EXTRACT TO READ |
2020 Mazda MX-5 Miata Club RF: As fun with a hardtop?
Price: $34,565 as tested. No options on test vehicle. (The Club is the midlevel MX-5, between Sports and Grand Touring.)
Conventional wisdom: Motor Trend likes the “pure driving joy, distilled, super-simple soft top operation, good fuel economy,” but not that it’s “nervous at the limit, teeny tiny trunk capacity.”
Marketer’s pitch: “Give in to the temptation.”
Reality: All the other marketing departments can go home; Mazda just won marketer’s pitches.
Summer fun: After a few weeks in the crazy-expensive corner of the auto industry, we come back down to earth — literally riding near the road and enjoying the open air.
What’s new: The little two-seater gets some new features available at lower trim levels and standard sport-tuned suspension on Grand Touring.
Summer fun: I always forget that the RF comes with a retractable roof (RF = retractable fastback, smart guy). It’s not quite the same as a convertible, with the rear window and pillars still in place, but it’s pretty close.
On the road: There’s nothing quite like riding around at eye level with the tiger lilies as summer officially kicks off. Especially when the MX-5 makes all the right moves. Zipping around the countryside remains a blast.
Shifty: An automatic in a two-seater should be against the law. Even a shiftable one. Especially a shiftable one like this one, which won’t let me shift exactly when I want to. It forever decided I was headed to second too soon, and then I’d not realize it and hear the engine whining pitifully at high revs, thinking, “Gosh if this were my car, I’d need a new transmission at 50,000 miles.”
Paddle shifters are available for the six-speed, as well as the floor shifter.
On the bright side — a stick is available at all three trim levels.
Up to speed: The MX-5 seems tough to get moving, but once you’re on your way, the car heads toward 60 mph as a natural setting, regardless of the posted speed limits. A sport mode does sport things up, but regular mode is plenty fun as well.
Automobile Magazine estimates the car gets to 60 in 5.8 seconds, thanks to the 2.0-liter four cylinder’s 181 horsepower and 151 pound-feet of torque. That feels optimistic. (For comparison, Fiat’s 124 Spider has the power numbers almost reversed, with 160 horses and 184 pound-feet, and with that kind of engine power, it feels like a blast.)

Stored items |
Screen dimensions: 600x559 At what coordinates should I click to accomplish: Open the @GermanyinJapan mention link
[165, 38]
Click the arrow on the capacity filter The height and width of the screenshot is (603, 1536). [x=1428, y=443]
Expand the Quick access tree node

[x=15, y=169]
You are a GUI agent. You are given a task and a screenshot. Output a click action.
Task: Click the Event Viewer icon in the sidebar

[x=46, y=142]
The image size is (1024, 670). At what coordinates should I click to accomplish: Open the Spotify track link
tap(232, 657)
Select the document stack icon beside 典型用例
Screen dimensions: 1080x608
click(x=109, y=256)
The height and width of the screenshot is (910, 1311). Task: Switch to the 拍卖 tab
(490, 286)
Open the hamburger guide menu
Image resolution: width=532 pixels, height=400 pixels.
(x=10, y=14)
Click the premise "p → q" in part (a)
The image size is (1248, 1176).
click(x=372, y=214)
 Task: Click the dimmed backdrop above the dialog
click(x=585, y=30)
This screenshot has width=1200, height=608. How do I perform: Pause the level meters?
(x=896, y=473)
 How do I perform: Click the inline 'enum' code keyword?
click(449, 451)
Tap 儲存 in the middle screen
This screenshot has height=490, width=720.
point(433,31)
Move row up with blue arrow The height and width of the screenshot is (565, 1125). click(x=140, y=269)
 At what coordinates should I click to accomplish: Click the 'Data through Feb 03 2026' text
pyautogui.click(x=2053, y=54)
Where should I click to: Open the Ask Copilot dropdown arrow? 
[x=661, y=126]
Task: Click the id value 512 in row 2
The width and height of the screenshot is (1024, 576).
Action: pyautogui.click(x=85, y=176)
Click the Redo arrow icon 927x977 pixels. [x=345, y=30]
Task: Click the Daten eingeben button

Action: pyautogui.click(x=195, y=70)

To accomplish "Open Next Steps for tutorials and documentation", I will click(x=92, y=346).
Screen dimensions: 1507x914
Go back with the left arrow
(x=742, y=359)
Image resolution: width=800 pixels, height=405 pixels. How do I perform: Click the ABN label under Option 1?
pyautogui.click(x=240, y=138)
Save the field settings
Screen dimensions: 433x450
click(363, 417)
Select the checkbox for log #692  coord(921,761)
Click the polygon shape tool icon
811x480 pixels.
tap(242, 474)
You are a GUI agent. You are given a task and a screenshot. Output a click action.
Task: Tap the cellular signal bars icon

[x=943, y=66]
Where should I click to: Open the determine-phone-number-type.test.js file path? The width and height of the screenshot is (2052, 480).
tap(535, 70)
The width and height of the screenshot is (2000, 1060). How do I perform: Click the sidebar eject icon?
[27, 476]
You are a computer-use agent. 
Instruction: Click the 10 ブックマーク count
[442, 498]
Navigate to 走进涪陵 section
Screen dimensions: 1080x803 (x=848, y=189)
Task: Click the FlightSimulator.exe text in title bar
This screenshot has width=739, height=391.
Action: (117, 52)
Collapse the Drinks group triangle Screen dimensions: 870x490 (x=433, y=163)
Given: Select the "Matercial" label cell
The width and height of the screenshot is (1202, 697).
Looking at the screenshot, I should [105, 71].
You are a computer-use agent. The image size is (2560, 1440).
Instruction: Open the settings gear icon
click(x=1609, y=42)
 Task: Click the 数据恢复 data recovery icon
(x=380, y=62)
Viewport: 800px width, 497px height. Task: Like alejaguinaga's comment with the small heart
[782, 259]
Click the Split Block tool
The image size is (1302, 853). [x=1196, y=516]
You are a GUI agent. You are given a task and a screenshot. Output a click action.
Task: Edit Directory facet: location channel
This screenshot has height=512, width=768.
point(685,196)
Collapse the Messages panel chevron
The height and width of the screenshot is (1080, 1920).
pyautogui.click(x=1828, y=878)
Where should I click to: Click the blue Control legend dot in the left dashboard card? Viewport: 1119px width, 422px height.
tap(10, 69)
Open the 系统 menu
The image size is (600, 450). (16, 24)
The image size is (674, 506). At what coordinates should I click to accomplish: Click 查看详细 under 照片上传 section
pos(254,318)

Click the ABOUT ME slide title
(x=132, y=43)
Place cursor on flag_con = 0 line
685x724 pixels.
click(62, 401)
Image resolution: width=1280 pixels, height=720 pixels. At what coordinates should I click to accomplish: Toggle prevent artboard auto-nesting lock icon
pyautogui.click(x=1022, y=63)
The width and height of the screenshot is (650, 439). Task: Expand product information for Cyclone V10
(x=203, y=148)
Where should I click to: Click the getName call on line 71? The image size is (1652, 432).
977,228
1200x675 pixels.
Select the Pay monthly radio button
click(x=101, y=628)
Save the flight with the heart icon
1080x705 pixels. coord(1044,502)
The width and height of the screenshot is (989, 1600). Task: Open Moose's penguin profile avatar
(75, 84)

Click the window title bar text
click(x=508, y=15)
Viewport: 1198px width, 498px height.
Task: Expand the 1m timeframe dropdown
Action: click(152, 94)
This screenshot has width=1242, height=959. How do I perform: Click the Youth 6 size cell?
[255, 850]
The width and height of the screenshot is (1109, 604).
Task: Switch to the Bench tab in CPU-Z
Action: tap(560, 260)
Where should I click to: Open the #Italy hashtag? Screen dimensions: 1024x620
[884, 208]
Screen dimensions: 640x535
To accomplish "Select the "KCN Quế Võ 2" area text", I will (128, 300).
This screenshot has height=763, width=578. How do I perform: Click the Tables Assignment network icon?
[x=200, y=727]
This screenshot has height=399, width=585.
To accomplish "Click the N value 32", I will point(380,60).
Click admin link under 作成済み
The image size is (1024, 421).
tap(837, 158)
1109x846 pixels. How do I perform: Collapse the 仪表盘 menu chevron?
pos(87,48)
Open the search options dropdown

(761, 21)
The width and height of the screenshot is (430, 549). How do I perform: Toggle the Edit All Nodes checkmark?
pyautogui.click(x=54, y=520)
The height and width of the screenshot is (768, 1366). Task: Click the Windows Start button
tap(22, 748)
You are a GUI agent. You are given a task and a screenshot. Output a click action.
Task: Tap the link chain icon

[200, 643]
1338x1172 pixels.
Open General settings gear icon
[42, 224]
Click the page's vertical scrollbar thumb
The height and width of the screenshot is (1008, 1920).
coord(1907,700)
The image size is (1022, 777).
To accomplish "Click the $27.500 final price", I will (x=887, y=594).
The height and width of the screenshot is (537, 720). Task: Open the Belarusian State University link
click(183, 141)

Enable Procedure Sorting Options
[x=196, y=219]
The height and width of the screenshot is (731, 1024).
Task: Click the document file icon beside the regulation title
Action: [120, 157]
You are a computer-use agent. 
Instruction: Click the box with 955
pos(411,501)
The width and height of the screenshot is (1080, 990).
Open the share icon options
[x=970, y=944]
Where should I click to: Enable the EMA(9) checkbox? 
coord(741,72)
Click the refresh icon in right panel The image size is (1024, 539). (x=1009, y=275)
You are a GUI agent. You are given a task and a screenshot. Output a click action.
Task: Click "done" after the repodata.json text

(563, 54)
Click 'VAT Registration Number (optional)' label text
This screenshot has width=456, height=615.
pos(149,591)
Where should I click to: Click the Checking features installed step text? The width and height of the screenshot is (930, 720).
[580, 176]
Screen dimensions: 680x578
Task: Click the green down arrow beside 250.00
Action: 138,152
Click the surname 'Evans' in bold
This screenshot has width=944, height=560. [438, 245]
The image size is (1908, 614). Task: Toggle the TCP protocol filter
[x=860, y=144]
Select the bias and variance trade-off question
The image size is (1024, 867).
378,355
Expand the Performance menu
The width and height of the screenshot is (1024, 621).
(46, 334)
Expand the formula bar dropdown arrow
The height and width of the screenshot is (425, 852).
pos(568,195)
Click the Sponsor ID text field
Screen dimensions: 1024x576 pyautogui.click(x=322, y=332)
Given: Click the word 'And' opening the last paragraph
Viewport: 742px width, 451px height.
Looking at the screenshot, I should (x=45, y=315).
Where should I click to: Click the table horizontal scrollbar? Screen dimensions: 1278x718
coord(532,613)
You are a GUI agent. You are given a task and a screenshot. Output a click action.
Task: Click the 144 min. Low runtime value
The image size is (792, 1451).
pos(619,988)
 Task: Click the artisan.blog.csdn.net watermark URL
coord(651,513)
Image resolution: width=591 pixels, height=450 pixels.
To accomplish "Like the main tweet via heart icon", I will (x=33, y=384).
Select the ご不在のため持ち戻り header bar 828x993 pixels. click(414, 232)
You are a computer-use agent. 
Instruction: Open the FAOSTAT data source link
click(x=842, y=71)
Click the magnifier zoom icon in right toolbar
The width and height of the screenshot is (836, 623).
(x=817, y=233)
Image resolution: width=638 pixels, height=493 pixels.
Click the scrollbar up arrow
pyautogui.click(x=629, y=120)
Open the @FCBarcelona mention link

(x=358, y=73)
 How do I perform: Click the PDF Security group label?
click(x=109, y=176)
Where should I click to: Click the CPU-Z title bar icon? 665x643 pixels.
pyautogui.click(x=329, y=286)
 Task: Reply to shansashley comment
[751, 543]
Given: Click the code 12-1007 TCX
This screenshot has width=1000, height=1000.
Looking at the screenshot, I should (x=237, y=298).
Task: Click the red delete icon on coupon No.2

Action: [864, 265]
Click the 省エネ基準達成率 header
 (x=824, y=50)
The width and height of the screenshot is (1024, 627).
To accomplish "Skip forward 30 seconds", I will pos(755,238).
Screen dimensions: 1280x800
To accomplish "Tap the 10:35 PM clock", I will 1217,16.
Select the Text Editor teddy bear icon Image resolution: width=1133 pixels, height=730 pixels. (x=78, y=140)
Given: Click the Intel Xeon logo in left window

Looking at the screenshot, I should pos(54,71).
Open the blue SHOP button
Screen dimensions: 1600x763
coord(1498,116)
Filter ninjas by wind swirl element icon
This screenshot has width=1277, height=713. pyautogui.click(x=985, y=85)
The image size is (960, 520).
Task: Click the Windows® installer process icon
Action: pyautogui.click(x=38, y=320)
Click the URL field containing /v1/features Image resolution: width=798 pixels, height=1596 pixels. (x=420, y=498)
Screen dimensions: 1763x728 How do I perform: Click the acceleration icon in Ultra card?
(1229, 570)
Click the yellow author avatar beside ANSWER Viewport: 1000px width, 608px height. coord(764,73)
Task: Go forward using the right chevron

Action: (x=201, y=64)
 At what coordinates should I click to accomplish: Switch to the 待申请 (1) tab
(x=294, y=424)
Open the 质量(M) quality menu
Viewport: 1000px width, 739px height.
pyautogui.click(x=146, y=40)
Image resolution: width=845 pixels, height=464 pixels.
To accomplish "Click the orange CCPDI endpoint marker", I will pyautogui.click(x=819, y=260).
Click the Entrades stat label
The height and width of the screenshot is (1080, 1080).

TASKS |
1) Answer each of these from the Mazda MX-5 review, one line per answer:
(a) What was the as-tested price?
(b) What do the letters RF stand for?
(c) How much horsepower does the 2.0-liter four cylinder produce?
2) Write the next part of the Mazda MX-5 review, picking up after its last sentence.
The records have nothing to do with this.

ANSWERS BELOW |
1)
(a) $34,565
(b) Retractable fastback
(c) 181 horsepower

2)
Still, getting enough oomph for passing and zooming up small ridges remains a great MX-5 feature, and that makes up for any dawdling at the stoplight.
Friend and a couple of things: Because “stuff” may be a bit of an exaggeration, although I did manage to squeeze into the trunk a chainsaw I’d rented to cut a fallen tree. It was a 20-inch saw, the big one, so there’s that. (Didn’t carry any logs, though.)
Later I needed gas for the mowers and offered to get a neighbor his as well. A 6-gallon can plus two 2-gallon cans fit in snugly.
Room behind the seats? Not really. There’s a door with a little space between the seats that actually replaces the glovebox. A backpack goes in the trunk, if you need space for a companion. So it’s a good thing I didn’t bring the Lovely Mrs. Passenger Seat along for the gas run, or she’d have to hold a gas can or my backpack. It would have recalled our McLaren adventure in England.
I did manage to get Sturgis Kid 4.0 to ride along on an adventure to King of Prussia with me one evening. He of the Long Legs declared the passenger comfortable and “roomy enough,” as the MX-5 has grown a bit over the years.
Play some tunes: The MX-5 gets Mazda’s usual stereo setup, with the stand-up iPaddy screen and the knob to scroll around it. Choosing source and stations can be a bit of a pain. I can’t believe I’m saying this, but a touchscreen would work more simply. Sigh. At least it’s not a touchpad.
The sound is pretty good, probably an A-. It also fights nobly against the wind noise with the top down.
Sturgis Kid 4.0 also dubbed the exhaust note a pleasant rumble, so that’s a good backup sound plan.
Keeping warm and cool: Carmakers have junked up these controls in a zillion ways, but I don’t think they’ll make it work any better than the MX-5. A dial for fan speed, a dial for air source, and a dial for temperature (no need for zones in a car where any COVID-19 is shared as a standard feature). You can tell the setting quickly by sight and by feel.
Fuel economy: I averaged around 28.5 mpg in a sporty 170 miles, including a highway trip. Feed the MX-5 whatever.
Where it’s built: Hiroshima, Japan.
How it’s built: Consumer Reports predicts the MX-5 reliability to be 5 out of 5.